ABOUT THIS TASK >> Once you reach the line with "You are a computer-use agent.", copy it and every line after it exactly, up to the end of the data. Omit the pictures.

EXTRACTED INFORMATION >>
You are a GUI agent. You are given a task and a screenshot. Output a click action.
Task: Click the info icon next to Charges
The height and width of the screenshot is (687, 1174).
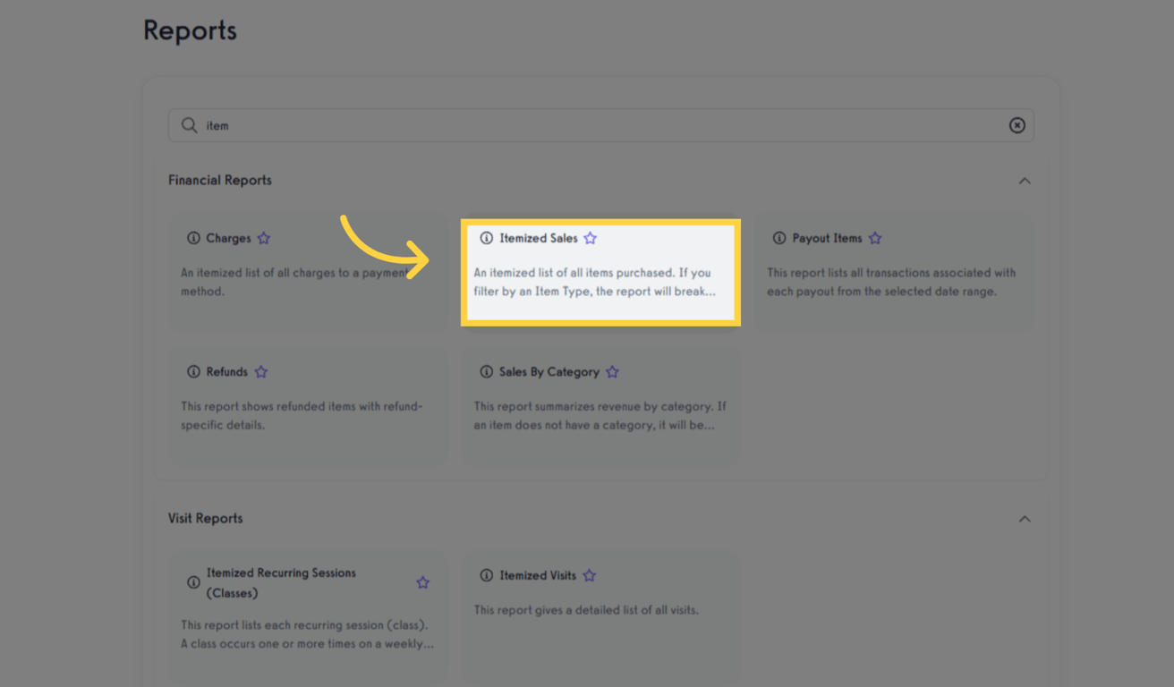click(x=193, y=238)
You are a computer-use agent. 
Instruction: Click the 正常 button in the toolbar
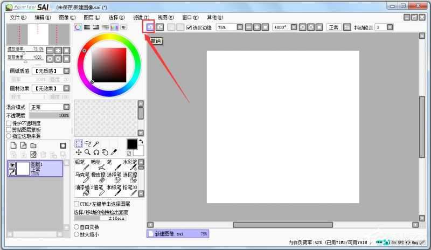tap(333, 27)
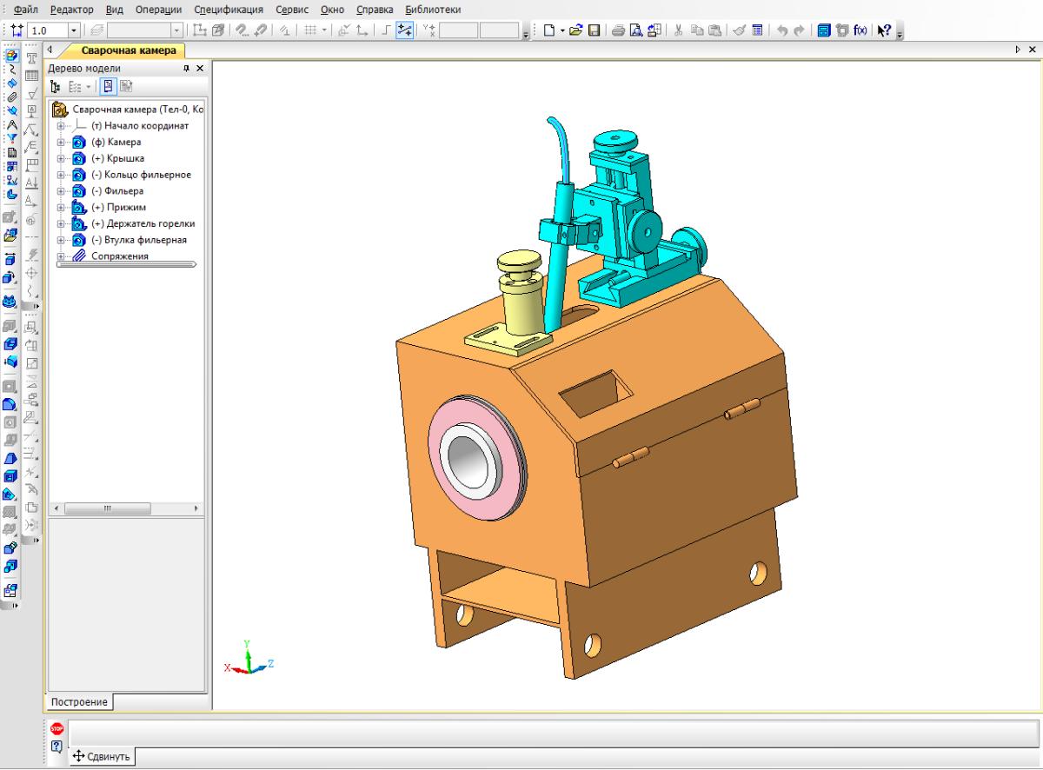Toggle the highlighted snap mode toolbar button

(405, 31)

WRITTEN SOLUTION >>
You are a computer-use agent. 
Instruction: Click the 正常 button in the toolbar
tap(333, 27)
Toggle the highlighted snap mode toolbar button

(405, 31)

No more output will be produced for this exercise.